The movie, however, seems to question whether this is possible. No matter how Daniel’s story ends, the implication is that Judgment City will continue on, that at the core of its society of perfect omelettes, egalitarian clothing and friendly hotel concierge is a system forever based on judgment. This gave me pause. For all of my anxiety about being judged and how cruel the world can be, I pass judgment every day. It is an automatic response; I don’t even notice that I am doing it: “He’s a ridiculous person.” “She’s so annoying in seminar.” “He sucks.” All without a thought.
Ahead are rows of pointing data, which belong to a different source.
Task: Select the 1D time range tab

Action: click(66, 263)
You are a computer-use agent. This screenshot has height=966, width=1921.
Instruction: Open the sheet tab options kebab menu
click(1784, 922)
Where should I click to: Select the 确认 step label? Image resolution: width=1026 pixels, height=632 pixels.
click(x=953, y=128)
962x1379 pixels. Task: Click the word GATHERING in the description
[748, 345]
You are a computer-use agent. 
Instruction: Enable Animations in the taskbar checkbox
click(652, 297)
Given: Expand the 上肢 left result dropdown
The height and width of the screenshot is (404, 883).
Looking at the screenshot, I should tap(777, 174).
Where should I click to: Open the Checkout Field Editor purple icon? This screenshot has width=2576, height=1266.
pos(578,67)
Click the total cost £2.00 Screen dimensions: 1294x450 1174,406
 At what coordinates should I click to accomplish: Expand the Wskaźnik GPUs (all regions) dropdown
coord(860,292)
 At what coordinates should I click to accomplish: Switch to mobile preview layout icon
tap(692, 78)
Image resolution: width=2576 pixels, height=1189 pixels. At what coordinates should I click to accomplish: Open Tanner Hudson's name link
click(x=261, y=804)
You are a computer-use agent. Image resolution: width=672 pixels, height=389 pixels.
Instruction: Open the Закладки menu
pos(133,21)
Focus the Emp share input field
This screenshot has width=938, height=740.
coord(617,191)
I had dinner with a close friend on Monday. Our conversation turned to a mutual acquaintance, who my dinner partner described as judgmental. He acknowledged the hypocrisy behind his judgment of this judgmental person, and we said nothing further about it. I glanced down at my plate. My first thought was that even noticing judgment, as my friend did, could be a step in a new direction, towards the frame of mind Daniel longed for. My second was, “These fries would probably taste ten times better in Judgment City.”